Verbote nicht in Sicht

Diesen Sommer wird über den Ballermann-Hit »Layla« und Dreadlocks an weißen Menschen diskutiert. In beiden Fällen gelten Kritiker oft als verklemmt und autoritär.

  • Jens Buchholz
  • Lesedauer: 6 Min.
Es würde nicht wundern, wenn hier grade der Song »Layla« gespielt würde: Die Großraumkneipe »Bierkaiser« auf Mallorca.
Es würde nicht wundern, wenn hier grade der Song »Layla« gespielt würde: Die Großraumkneipe »Bierkaiser« auf Mallorca.

Wer den Ballermann-Hit »Layla« nicht mag, ist prüde und verklemmt. Und wenn Schwarze sich beschweren, dass Weiße Dreadlocks tragen, dann sind sie Rassisten. Wie ist es eigentlich den Reaktionären gelungen, den Diskurs zu diesen Themen zu kapern, sich selbst als freidenkende Normalos darzustellen, während Menschen, die sich gegen Rassismus oder Sexismus wehren, plötzlich dastehen, als wollten sie auf bösartigste diktatorische Art die Durchschnittsbürger zensieren?

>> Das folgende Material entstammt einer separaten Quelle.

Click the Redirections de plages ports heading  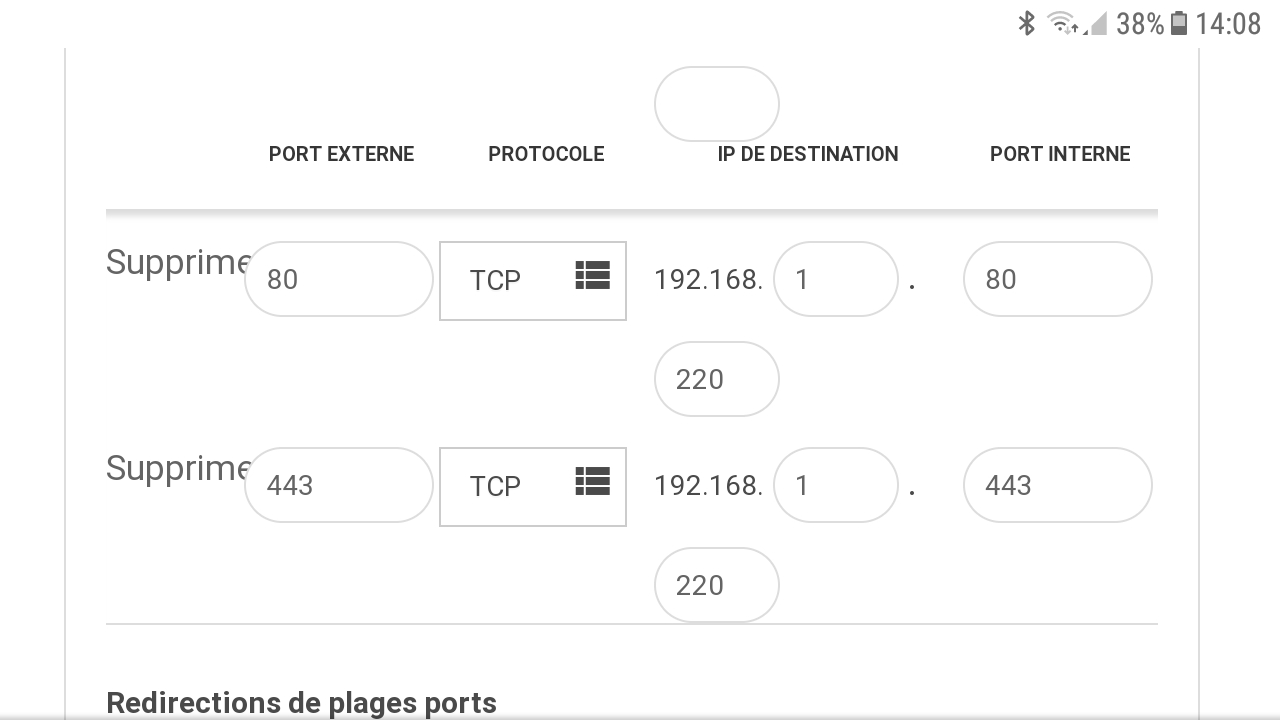[x=301, y=703]
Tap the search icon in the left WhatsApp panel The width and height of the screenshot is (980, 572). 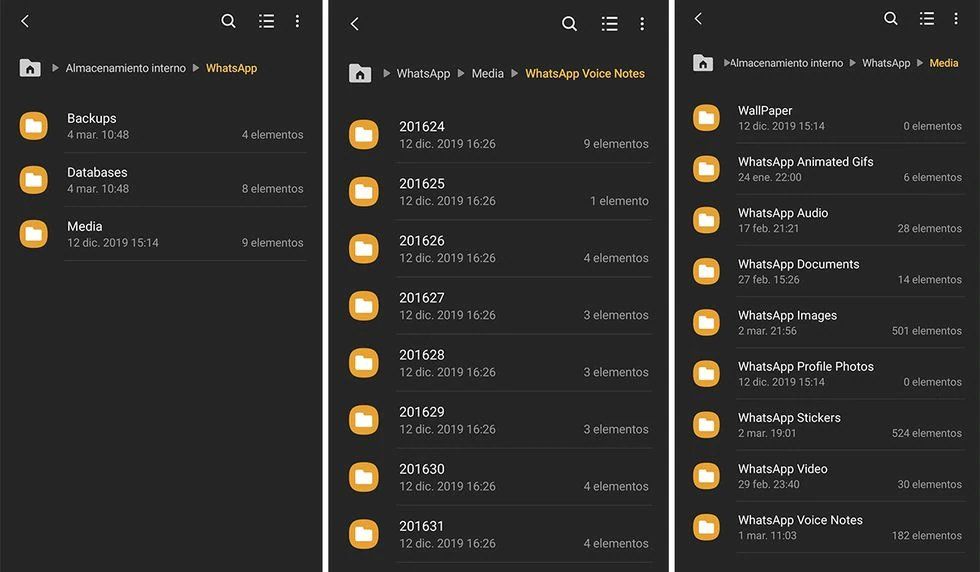point(228,21)
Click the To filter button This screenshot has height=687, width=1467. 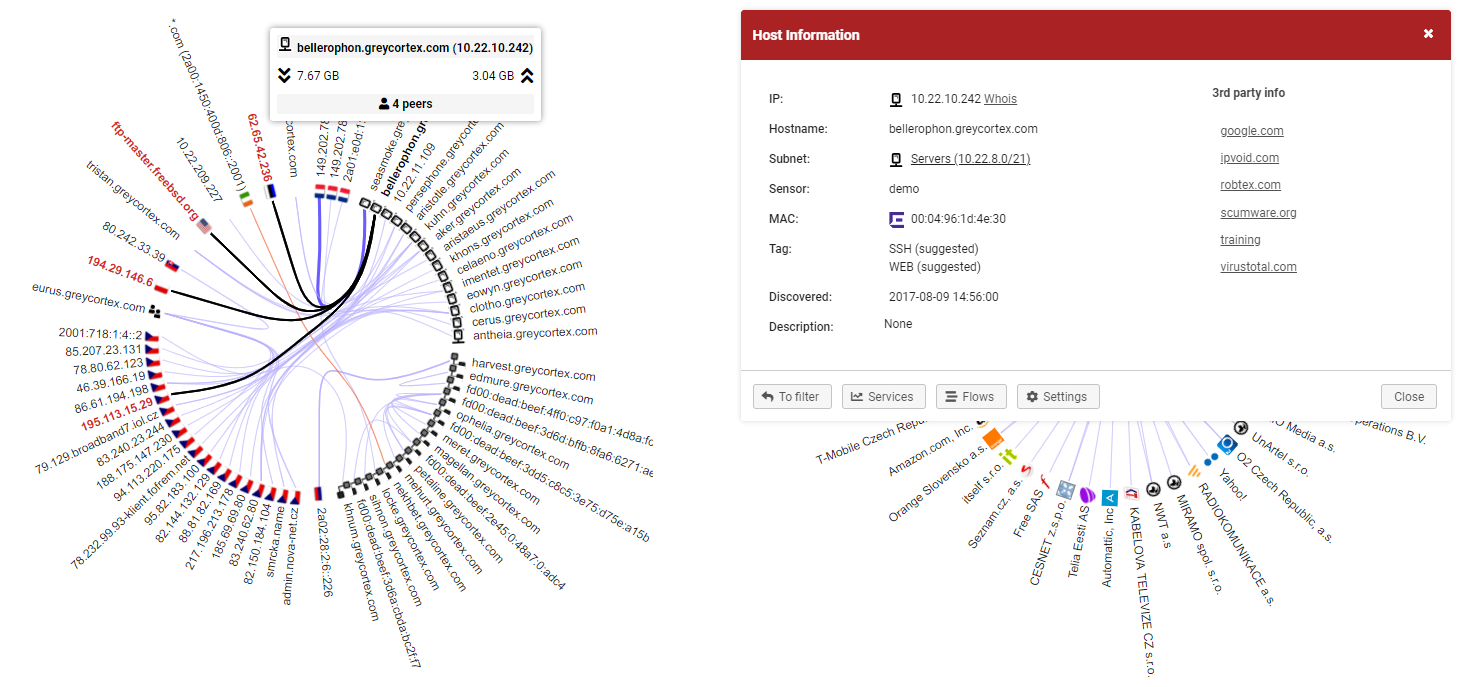pos(792,396)
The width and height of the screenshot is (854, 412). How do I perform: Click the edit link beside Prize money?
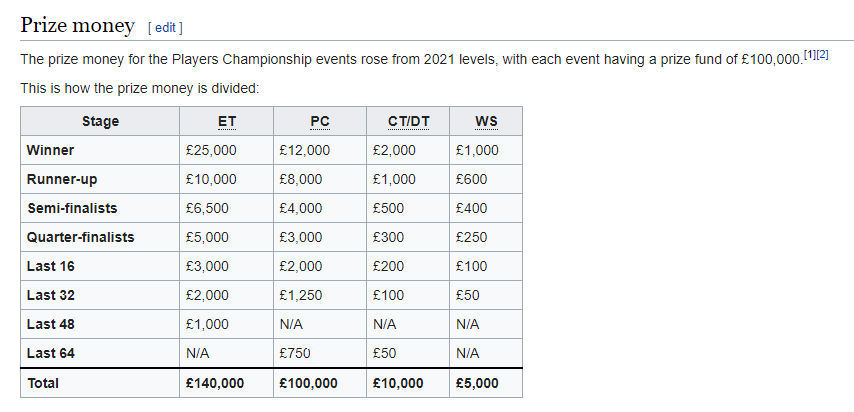[166, 28]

Der Reihe nach. Die Stadt Würzburg hat das Lied »Layla« des Schlagerduos DJ Robin & Schürze wegen Sexismus aus dem offiziellen Musikrepertoire zum Kiliani-Volksfest verbannt. Das ist kein staatliches Verbot, es ist ein Boykott der Veranstalter. Der Song wurde bisher nicht von der Bundesprüfstelle für jugendgefährdende Medien indiziert. In dem Lied geht es um den Besuch in einem Bordell. Das lyrische Ich begegnet bei einem Stadtbummel einem Bordellbesitzer, der sich freut, weil seine Prostituierte Layla bei den Kunden überaus beliebt ist. Anschließend überzeugt sich der Protagonist des Songs selbst von den Qualitäten Laylas, die im Refrain des Songs als »Puffmutter« und als »schöner, jünger, geiler« beschrieben wird.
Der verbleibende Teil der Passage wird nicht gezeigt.